Uluslararası olarak kabul edilmiş ISO Kalite Yönetim Sistemleri standartlarına uygun çalışan işletmelerde, üst yönetimin taahhüdü esastır ve bu taahhüdün en önemli kısmı sürekli iyileştirmeye yöneliktir. Burada da gördüğümüz, sistemin %100 kalite standardına ulaşmasının imkansız olduğudur. Sürekli iyileştirme yapmanın bir zorunluluk/gereklilik olduğu görülmektedir. Buradaki kabul; ne kadar iyileştirme yapılırsa yapılsın, zamanın ve sistemlerin doğası gereği her zaman iyileştirilebilecek bir noktanın bulunabileceğidir. Sıfır atık ilkesi de bu standartlarla benzerlik göstermektedir. Sürekli iyileştirme sıfır atığın özünde mevcuttur.

BAŞARI İÇİN DEVLET-İŞLETME-VATANDAŞ İŞBİRLİĞİ GEREKLİ

AGED olarak politika belirleyiciler ile yaptığımız görüşmelerde, her zaman tüm atıkların yönetiminin devletin öncülüğünde bir seferberlik haline gelmesi gerektiğini açıkça belirttik. Uygulamalarda başarı elde edilmesi için bu seferberliği olmazsa olmaz olarak gördük her zaman. Sonuç olarak sıfır atık ülkemizde en üst seviyede temsil edilen bir devlet politikası olarak belirlendi ve gerçekten tanıtım ve vatandaşlara duyuru konusunda çok güzel çalışmalar yapıldı.

Ancak sadece devletin yaptığı çalışmalar yeterli olmayacaktır. Burada devlet ile eşit derece sorumluluğu bulunan paydaşlar endüstri işletmeleri/ticari işletmelerdir. Devlet politikaları belirler, endüstri ise uygulamada öncülük eder. Kar amacı gütmeyen sosyal kuruluşlar ve vatandaşlar da devletin ve endüstrinin çalışmalarına katılım sağlayarak döngüyü tamamlar. Ancak endüstri tarafında sorumluluğu vatandaşa yükleme konusunda ciddi bir eğilim her zaman var. Burada da sosyal kuruluşlar ve kamuoyu yönlendirmesi devreye giriyor.

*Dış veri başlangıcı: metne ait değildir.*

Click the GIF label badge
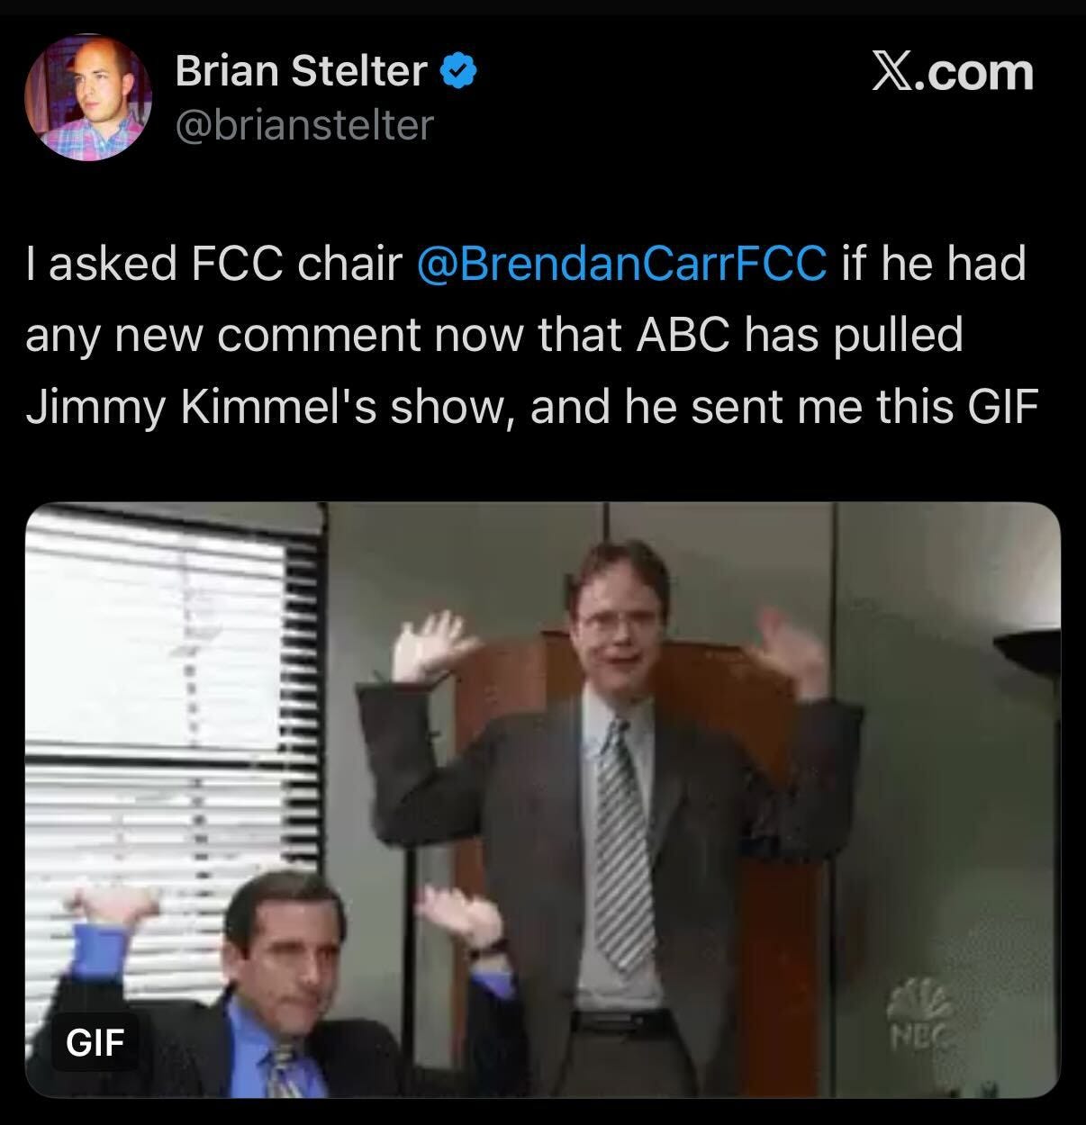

Aslında iş adamları gerçek sistem iyileştiricileridir. Sistem verimsizliğinin bir sonucu olduğu için “israfı” sevmezler. Döngüsel düşünce popülerleştikçe, dünyanın her yerinde yöneticiler sıfır atık felsefesi ve iş performansı arasındaki uyumu fark etmeye başladı.

Atık politikasını değiştirerek öncülük eden bir şirket örneği dünyanın en büyük şirketlerinden olan General Motors’dur. GM dünya çapındaki 181 tesisinin yaklaşık yarısını “çöplüksüz” yapma planlarını kamuoyuna açıkladı. General Motors’un hedefi, malzemelerin %90’ından fazlasını yeniden kullanmanın veya geri dönüştürmenin yollarını bulmak. Bunun için, hurda malzemeleri satmak, yeniden kullanılabilir ürün parçası kutuları kullanmak ve hatta kullanılmış iş eldivenlerini geri dönüştürmek gibi uygulamalar ile bu hedefine ulaşmaya çalışıyor.

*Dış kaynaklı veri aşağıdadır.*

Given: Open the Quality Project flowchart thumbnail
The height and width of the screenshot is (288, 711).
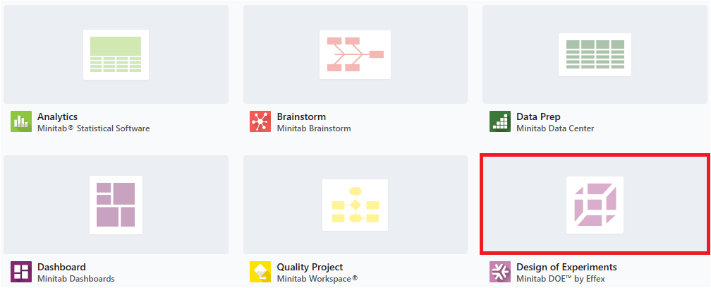Looking at the screenshot, I should click(x=355, y=205).
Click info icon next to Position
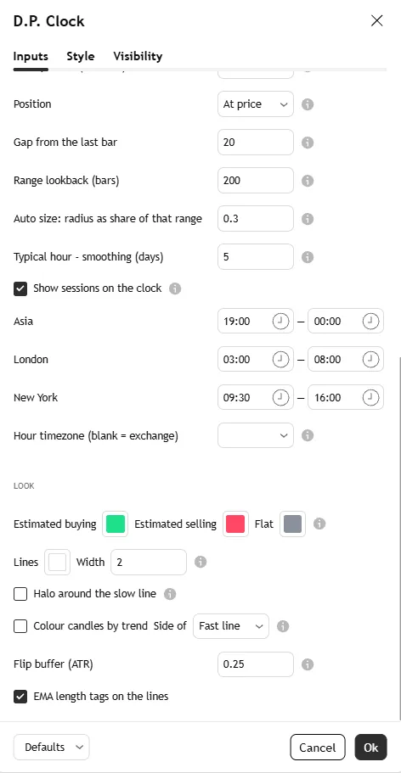Viewport: 401px width, 773px height. (308, 104)
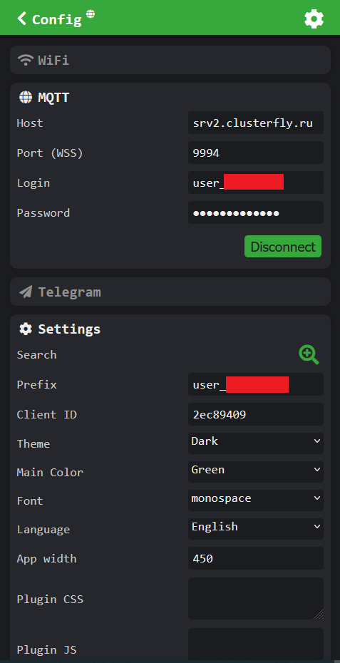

Ülkemizde de büyük sanayi kuruluşları ve holdinglerin açıkça sıfır atık hedeflerini benimsemesi, bu konuda hedefler koyması ve bu hedefler ile ilgili kamuoyuna düzenli bilgilendirmeler yapması gerekmektedir. Bence bu, sıfır atık politikasının uygulamada başarıya ulaşması ve yaygınlaşması açısından çok çok çok önemlidir. Büyük kuruluşlar öncülük ettiğinde sektörün yönü de mecburen sıfır atık uygulamalarına doğru kayacaktır. Söz konusu kuruluşlar/holdingler belirledikleri hedefleri kamuoyuna üstüne bastıra bastıra duyurmalı ve reklamını yapmalıdır.

Kar amacı gütmeyen ve uzun yılların bilgi birikimine sahip AGED gibi derneklerin ve vatandaşlarımızın, devletimizin politika ve kanun belirleyiciliği ve büyük çaplı ve öncü şirketlerin kararlı bir şekilde uygulamaya geçmesi sonrası elinden gelen her türlü desteği vereceğinden hiç kimsenin şüphesi olmamalı.